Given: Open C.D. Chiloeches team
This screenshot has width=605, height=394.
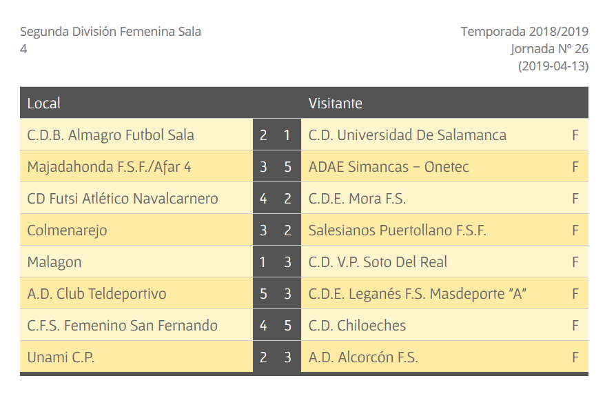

...

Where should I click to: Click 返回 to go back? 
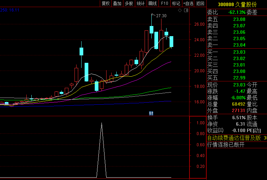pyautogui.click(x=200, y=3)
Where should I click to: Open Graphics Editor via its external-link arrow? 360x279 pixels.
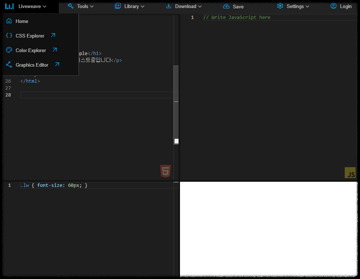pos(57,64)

Task description
Echo the items above exactly, from the line containing "Given: Open C.D. Chiloeches team" up to and including the line containing "This screenshot has width=605, height=394.".

Output of the exercise
Given: Open C.D. Chiloeches team
This screenshot has width=605, height=394.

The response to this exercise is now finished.